§ **Data for review**:
╭──

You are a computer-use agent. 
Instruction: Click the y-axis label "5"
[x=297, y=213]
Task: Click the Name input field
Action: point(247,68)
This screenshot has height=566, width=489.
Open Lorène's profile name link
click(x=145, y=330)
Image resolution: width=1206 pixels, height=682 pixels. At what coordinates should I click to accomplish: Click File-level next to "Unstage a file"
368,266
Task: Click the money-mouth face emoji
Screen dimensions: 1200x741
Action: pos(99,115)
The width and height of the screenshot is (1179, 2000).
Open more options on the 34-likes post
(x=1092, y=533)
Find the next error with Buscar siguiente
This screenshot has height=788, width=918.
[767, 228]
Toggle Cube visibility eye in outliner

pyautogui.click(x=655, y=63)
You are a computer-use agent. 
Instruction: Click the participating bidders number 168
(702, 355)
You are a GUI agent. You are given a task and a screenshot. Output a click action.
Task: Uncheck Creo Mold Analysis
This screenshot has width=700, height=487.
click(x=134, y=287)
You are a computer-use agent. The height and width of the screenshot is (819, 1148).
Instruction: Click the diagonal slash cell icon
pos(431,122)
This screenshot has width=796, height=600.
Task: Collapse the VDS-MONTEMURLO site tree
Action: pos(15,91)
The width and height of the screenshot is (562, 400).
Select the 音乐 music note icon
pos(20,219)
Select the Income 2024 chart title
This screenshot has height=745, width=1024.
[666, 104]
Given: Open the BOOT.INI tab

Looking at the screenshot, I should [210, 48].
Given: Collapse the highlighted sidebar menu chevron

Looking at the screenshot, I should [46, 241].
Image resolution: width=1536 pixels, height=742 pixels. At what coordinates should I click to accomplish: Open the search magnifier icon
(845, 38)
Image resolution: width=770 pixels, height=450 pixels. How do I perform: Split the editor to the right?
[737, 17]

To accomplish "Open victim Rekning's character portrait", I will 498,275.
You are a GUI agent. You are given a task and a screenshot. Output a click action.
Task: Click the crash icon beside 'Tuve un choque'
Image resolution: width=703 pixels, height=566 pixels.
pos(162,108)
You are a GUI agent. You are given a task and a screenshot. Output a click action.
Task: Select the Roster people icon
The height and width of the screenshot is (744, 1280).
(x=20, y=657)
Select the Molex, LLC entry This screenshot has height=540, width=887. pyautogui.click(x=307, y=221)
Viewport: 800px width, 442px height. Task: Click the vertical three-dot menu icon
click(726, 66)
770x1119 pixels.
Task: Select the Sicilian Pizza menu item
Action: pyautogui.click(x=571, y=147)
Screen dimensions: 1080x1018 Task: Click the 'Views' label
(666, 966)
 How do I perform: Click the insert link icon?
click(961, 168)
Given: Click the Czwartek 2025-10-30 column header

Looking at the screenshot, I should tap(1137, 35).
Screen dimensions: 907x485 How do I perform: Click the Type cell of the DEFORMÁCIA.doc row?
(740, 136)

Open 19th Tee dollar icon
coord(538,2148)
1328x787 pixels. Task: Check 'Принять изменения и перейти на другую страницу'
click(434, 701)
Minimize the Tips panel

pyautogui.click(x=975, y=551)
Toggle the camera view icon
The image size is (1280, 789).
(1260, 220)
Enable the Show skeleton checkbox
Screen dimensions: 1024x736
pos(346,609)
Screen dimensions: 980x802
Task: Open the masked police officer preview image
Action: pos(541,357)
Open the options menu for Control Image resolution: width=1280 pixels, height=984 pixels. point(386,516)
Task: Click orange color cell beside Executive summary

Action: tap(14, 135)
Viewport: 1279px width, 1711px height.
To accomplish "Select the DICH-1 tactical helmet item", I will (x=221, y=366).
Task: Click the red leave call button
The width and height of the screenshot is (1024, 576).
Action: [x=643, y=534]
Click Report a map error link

╰──

§ **Required work**:
After reading the entries, reproduce every one of them exactly.

§ **Task response**:
You are a computer-use agent. 
Instruction: Click the y-axis label "5"
[x=297, y=213]
Task: Click the Name input field
Action: point(247,68)
This screenshot has height=566, width=489.
Open Lorène's profile name link
click(x=145, y=330)
Image resolution: width=1206 pixels, height=682 pixels. At what coordinates should I click to accomplish: Click File-level next to "Unstage a file"
368,266
Task: Click the money-mouth face emoji
Screen dimensions: 1200x741
Action: pos(99,115)
The width and height of the screenshot is (1179, 2000).
Open more options on the 34-likes post
(x=1092, y=533)
Find the next error with Buscar siguiente
This screenshot has height=788, width=918.
[767, 228]
Toggle Cube visibility eye in outliner

pyautogui.click(x=655, y=63)
You are a computer-use agent. 
Instruction: Click the participating bidders number 168
(702, 355)
You are a GUI agent. You are given a task and a screenshot. Output a click action.
Task: Uncheck Creo Mold Analysis
This screenshot has width=700, height=487.
click(x=134, y=287)
You are a computer-use agent. The height and width of the screenshot is (819, 1148).
Instruction: Click the diagonal slash cell icon
pos(431,122)
This screenshot has width=796, height=600.
Task: Collapse the VDS-MONTEMURLO site tree
Action: pos(15,91)
The width and height of the screenshot is (562, 400).
Select the 音乐 music note icon
pos(20,219)
Select the Income 2024 chart title
This screenshot has height=745, width=1024.
[666, 104]
Given: Open the BOOT.INI tab

Looking at the screenshot, I should [210, 48].
Given: Collapse the highlighted sidebar menu chevron

Looking at the screenshot, I should [46, 241].
Image resolution: width=1536 pixels, height=742 pixels. At what coordinates should I click to accomplish: Open the search magnifier icon
(845, 38)
Image resolution: width=770 pixels, height=450 pixels. How do I perform: Split the editor to the right?
[737, 17]

To accomplish "Open victim Rekning's character portrait", I will 498,275.
You are a GUI agent. You are given a task and a screenshot. Output a click action.
Task: Click the crash icon beside 'Tuve un choque'
Image resolution: width=703 pixels, height=566 pixels.
pos(162,108)
You are a GUI agent. You are given a task and a screenshot. Output a click action.
Task: Select the Roster people icon
The height and width of the screenshot is (744, 1280).
(x=20, y=657)
Select the Molex, LLC entry This screenshot has height=540, width=887. pyautogui.click(x=307, y=221)
Viewport: 800px width, 442px height. Task: Click the vertical three-dot menu icon
click(726, 66)
770x1119 pixels.
Task: Select the Sicilian Pizza menu item
Action: pyautogui.click(x=571, y=147)
Screen dimensions: 1080x1018 Task: Click the 'Views' label
(666, 966)
 How do I perform: Click the insert link icon?
click(961, 168)
Given: Click the Czwartek 2025-10-30 column header

Looking at the screenshot, I should tap(1137, 35).
Screen dimensions: 907x485 How do I perform: Click the Type cell of the DEFORMÁCIA.doc row?
(740, 136)

Open 19th Tee dollar icon
coord(538,2148)
1328x787 pixels. Task: Check 'Принять изменения и перейти на другую страницу'
click(434, 701)
Minimize the Tips panel

pyautogui.click(x=975, y=551)
Toggle the camera view icon
The image size is (1280, 789).
(1260, 220)
Enable the Show skeleton checkbox
Screen dimensions: 1024x736
pos(346,609)
Screen dimensions: 980x802
Task: Open the masked police officer preview image
Action: pos(541,357)
Open the options menu for Control Image resolution: width=1280 pixels, height=984 pixels. point(386,516)
Task: Click orange color cell beside Executive summary

Action: tap(14, 135)
Viewport: 1279px width, 1711px height.
To accomplish "Select the DICH-1 tactical helmet item", I will (x=221, y=366).
Task: Click the red leave call button
The width and height of the screenshot is (1024, 576).
Action: [x=643, y=534]
Click Report a map error link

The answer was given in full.